= Input data =
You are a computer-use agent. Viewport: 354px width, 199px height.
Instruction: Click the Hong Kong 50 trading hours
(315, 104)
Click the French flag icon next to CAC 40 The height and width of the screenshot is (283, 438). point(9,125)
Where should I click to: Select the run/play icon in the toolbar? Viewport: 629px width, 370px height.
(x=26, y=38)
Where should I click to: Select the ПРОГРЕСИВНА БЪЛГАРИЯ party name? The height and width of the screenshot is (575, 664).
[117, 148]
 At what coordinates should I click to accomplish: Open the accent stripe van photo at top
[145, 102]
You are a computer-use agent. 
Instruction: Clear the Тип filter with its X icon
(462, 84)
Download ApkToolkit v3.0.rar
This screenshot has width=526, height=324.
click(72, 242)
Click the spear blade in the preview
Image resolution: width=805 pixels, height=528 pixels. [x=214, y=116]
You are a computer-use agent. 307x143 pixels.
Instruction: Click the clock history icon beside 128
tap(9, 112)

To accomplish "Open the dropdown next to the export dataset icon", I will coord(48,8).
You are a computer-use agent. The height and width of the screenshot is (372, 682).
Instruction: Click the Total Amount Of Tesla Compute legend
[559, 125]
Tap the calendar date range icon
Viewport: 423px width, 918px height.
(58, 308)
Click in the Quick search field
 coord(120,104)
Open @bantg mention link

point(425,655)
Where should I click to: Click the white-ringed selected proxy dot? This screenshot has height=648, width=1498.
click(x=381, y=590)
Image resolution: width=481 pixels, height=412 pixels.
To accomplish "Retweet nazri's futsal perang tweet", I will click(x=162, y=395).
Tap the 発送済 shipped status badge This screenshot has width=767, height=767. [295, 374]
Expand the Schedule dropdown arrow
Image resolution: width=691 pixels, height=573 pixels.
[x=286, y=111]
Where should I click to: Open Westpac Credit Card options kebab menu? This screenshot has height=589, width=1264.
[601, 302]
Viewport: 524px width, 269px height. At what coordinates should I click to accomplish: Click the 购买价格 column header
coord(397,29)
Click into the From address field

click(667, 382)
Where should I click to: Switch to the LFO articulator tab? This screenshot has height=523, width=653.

= Exercise =
Your task is to set down again, exactly, every line from the beginning of the listing through the line with "Click the French".

= Written solution =
You are a computer-use agent. Viewport: 354px width, 199px height.
Instruction: Click the Hong Kong 50 trading hours
(315, 104)
Click the French flag icon next to CAC 40 The height and width of the screenshot is (283, 438). point(9,125)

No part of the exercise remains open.